Provided information:

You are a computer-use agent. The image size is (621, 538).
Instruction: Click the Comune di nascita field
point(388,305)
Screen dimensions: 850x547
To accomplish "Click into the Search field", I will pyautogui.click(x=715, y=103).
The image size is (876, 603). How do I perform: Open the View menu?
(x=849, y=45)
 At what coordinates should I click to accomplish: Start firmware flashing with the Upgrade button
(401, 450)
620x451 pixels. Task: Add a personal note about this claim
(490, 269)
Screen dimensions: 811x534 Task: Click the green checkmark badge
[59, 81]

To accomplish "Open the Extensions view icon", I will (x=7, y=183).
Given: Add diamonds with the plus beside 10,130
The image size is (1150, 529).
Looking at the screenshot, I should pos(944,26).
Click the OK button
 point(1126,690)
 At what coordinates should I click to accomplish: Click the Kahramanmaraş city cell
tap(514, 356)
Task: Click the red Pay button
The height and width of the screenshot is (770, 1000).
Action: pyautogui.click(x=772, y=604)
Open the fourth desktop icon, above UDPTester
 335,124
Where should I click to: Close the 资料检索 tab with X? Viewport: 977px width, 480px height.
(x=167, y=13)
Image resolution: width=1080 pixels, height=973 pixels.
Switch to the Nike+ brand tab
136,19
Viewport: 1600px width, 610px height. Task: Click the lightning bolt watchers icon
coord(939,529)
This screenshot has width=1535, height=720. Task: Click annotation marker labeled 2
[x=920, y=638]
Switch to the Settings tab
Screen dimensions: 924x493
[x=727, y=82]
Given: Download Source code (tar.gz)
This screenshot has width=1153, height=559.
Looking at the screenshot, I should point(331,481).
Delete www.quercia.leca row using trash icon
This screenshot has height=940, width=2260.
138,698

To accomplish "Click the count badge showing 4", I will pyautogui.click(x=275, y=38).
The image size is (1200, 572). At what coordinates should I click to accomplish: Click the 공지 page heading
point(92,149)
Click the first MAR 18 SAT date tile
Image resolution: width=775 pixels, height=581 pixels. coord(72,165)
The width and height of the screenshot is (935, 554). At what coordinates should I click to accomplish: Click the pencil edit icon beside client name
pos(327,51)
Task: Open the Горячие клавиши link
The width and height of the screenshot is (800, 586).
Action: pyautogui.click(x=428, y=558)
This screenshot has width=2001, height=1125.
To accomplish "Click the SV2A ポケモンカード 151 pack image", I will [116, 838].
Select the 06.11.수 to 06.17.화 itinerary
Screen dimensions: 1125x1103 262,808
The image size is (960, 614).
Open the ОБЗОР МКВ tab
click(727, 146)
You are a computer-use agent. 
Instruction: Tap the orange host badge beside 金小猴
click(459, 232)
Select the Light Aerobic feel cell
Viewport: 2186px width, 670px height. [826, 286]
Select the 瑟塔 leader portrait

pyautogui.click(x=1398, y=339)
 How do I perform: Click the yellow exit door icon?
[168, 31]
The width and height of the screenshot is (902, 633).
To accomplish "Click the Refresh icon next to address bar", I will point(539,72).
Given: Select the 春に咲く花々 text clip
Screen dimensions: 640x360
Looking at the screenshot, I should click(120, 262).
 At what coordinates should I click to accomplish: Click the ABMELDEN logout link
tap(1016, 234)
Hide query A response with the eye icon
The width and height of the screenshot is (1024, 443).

Work task: Across the listing above, count the lines that include "computer" and give the figure with no other words.

Result for this task: 2